University as a “Unity in Diversity”

University, dalam bahasa Indonesia kita mengenalnya dengan nama universitas.

Disengaja atau tidak, university bisa menjadi akronim dari unity in diversity. Di Negara kita,
semboyan tersebut diterjemahkan menjadi Bhinneka Tunggal Ika. Universitas Gadjah Mada
adalah jelmaan suatu Negara kecil yang mempunyai warga Negara yang sangat beragam, hal
itu menjadikan lingkungan UGM menjadi sangat heterogen dan majmuk. Gambaran seperti itu
tidak akan dapat ditemukan ketika kita mengukung dari dari pergaulan luar. Di fakultas
tertentu, kita hanya bisa menjumpai teman-teman dari etnis Jawa, sedikit etnis Sunda, dan
beberapa orang Papua. Di fakultas yang lain anda akan sangat terkagum-kagum karena
menemukan banyak WNA umpama etnis China, orang kulit putih dari Eropa, sampai orang
berkulit gelap dari Afrika.

Contemplative Writing | rahmah emma

Atmosfir pergaulan yang lebih heterogen dapat dijumpai ketika berada dalam forum
besar setingkat universitas. Di BEM misalnya, atau di kelompok studi universitas, atau Unit
kegiatan yang berpusat di Gelanggang Mahasiswa. Dari pergaulan semacam itulah akhirnya
pikiran kita akan terbuka dan dapat melihat sekaligus menyikapi masalah dengan pandangan
berbeda.
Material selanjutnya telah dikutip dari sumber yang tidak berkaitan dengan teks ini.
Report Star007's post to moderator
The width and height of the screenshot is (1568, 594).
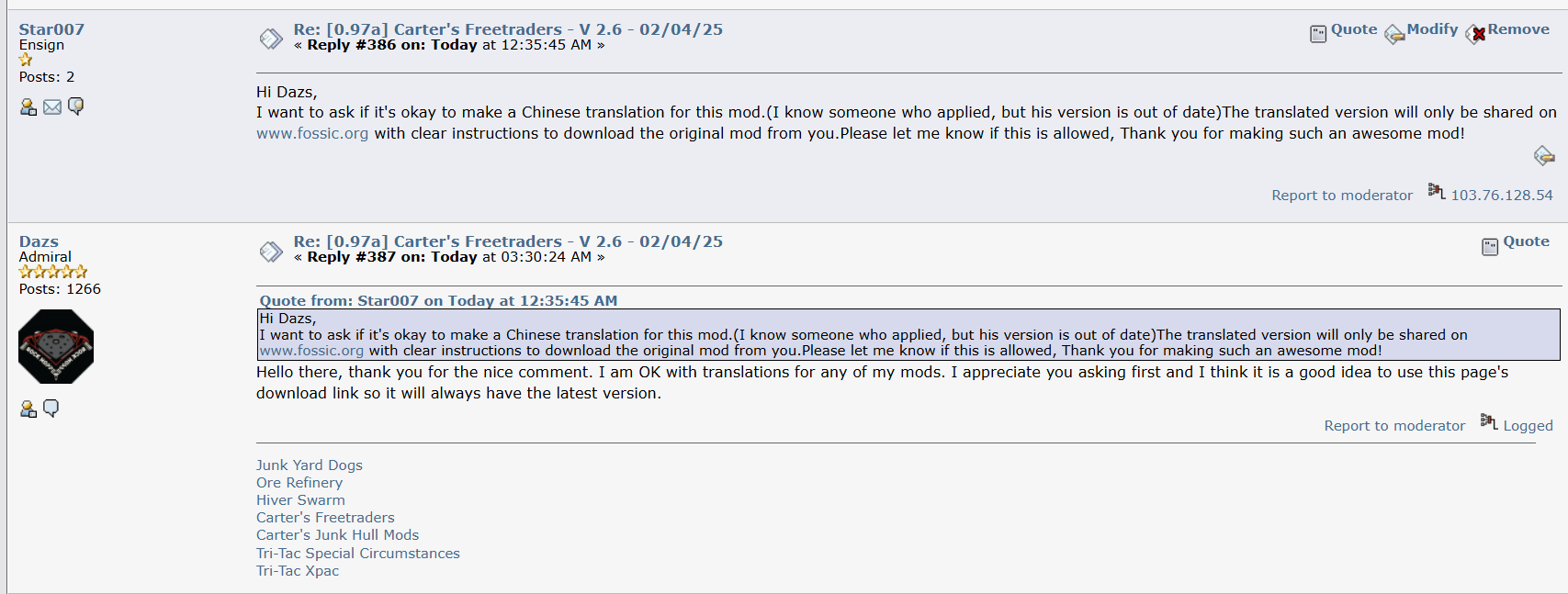tap(1341, 196)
Perbedaan etnis, agama, bahasa, tidak lagi menjadi penghalang ketika mendiskusikan
masalah keilmuan. Seperti semboyan Yogyakarta “Bersatu bukan berarti melebur.” Menerima

tidak sama dengan membenarkan.
Dalam pergaulan yang lebih luas, kita akan sering melakukan transaksi keilmuan yang
sifatnya “Quad pro quo.” This for that, aku butuh bantuan kamu dalam hal ini, aku akan
membantu kamu dalam hal itu. Berangkat dari seringnya kita barter keilmuan semacam itu,
kita akan lebih tahu keragaman ide dan pemikiran yang ada di sekitar kita. Dalam perspektif
keilmuan segalanya menjadi egaliter.
Di kemudian hari saya sadar, semua kesan pertama yang tidak menyenangkan terjadi
karena selama ini saya hidup di lingkungan yang homogen dan itu mempengaruhi cara pandang
saya terhadap banyak hal. Saya terbiasa berpikir bahwa kita mirip satu sama lain, saya terbiasa
hidup di tengah aturan yang seragam. Hal tersebut akan membuat kita cepat marah ketika ada
perbedaan. Ketika orang lain berperilaku berbeda dengan kita, kita akan berpikir "apa-apan
ini?" Disadari atau tidak, dari situlah mulai timbul perselisihan. Memang benar, kita semua
sama, manusia biasa. Tujuan hidup kita sama, beribadah. Tapi di dunia ini tidak ada 2 orang
pun yang sama, setiap orang berpikir dengan cara pandang berbeda dan hidup pada keadaan
yang berbeda pula. That is why we have to understand that we are different to each other.
Dengan memakai sudut pandang itulah kita bisa berkomunikasi dan saling menghargai satu
sama lain. Dengan begitu kita akan semakin dekat pada tujuan menjadi masyarakat yang
Madani: masyarakat yang beradab, saling menghargai, musyawarah dan toleransi, egaliter.